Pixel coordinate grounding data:
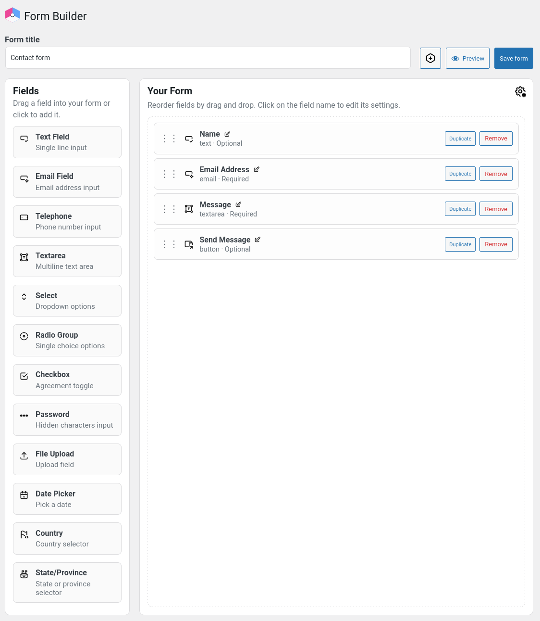This screenshot has height=621, width=540.
Task: Edit Send Message label via pencil icon
Action: (258, 239)
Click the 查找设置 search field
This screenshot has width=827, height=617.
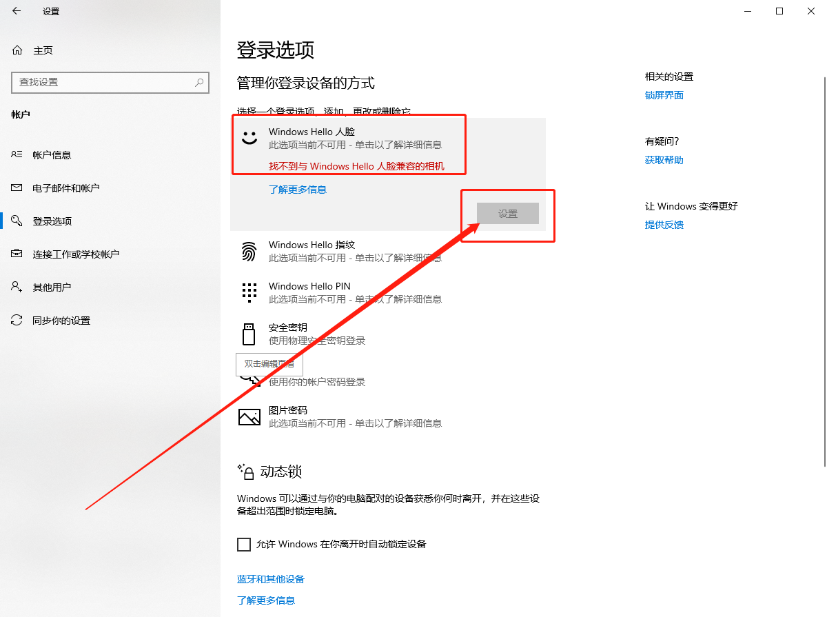(x=110, y=82)
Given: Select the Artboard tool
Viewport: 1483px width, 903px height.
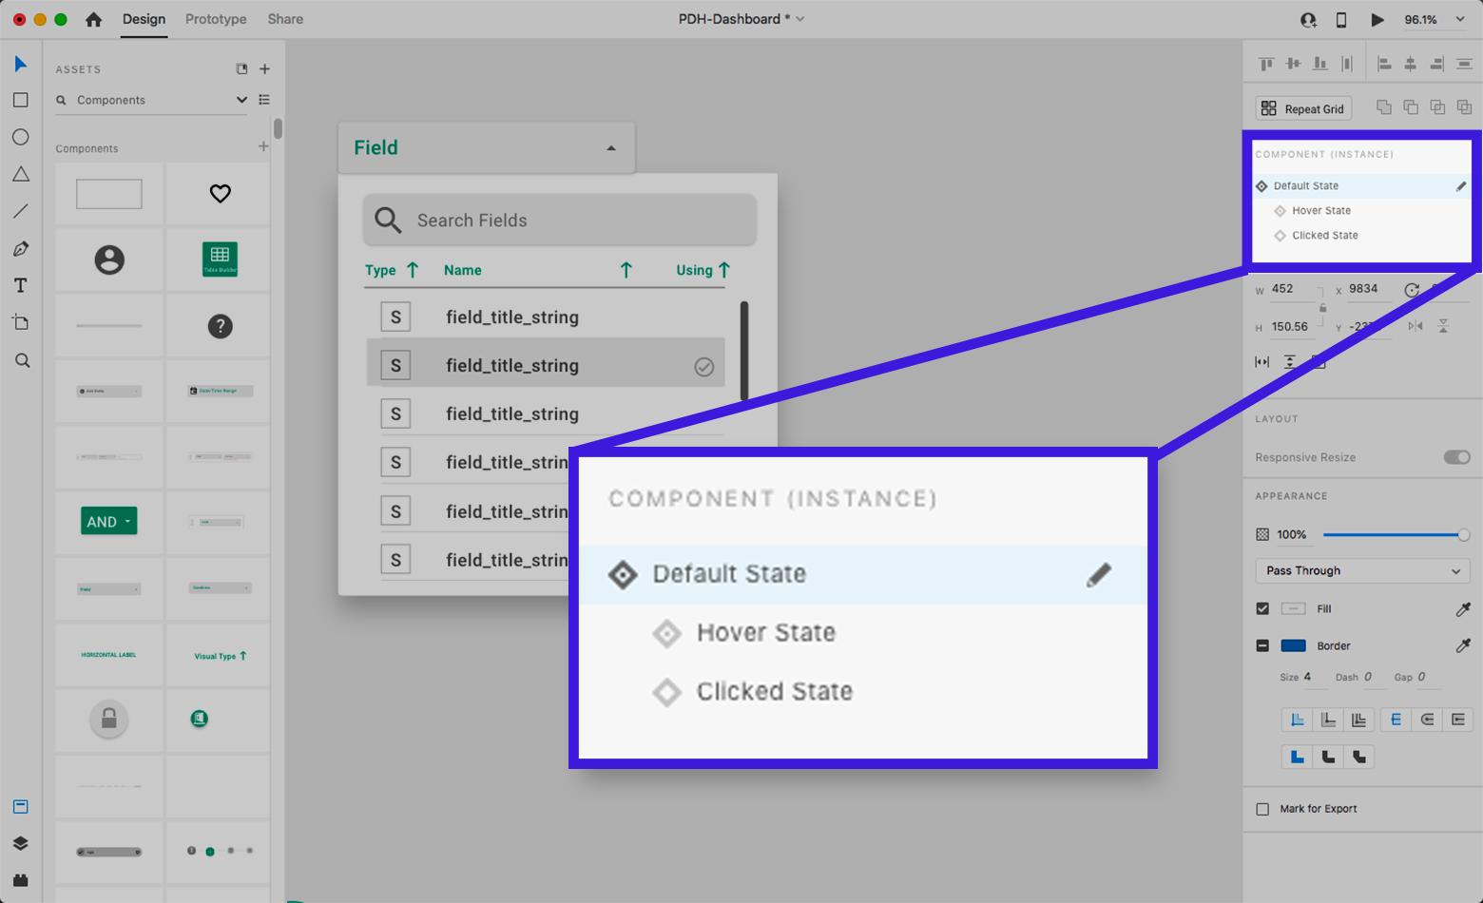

Your objective: Your answer must be an exact copy of the lines from the one with "Click the 查找设置 search field" through the final line of the data, both included, without any pictures.

Result of this exercise:
Click the 查找设置 search field
This screenshot has width=827, height=617.
(x=110, y=82)
Given: Select the Artboard tool
Viewport: 1483px width, 903px height.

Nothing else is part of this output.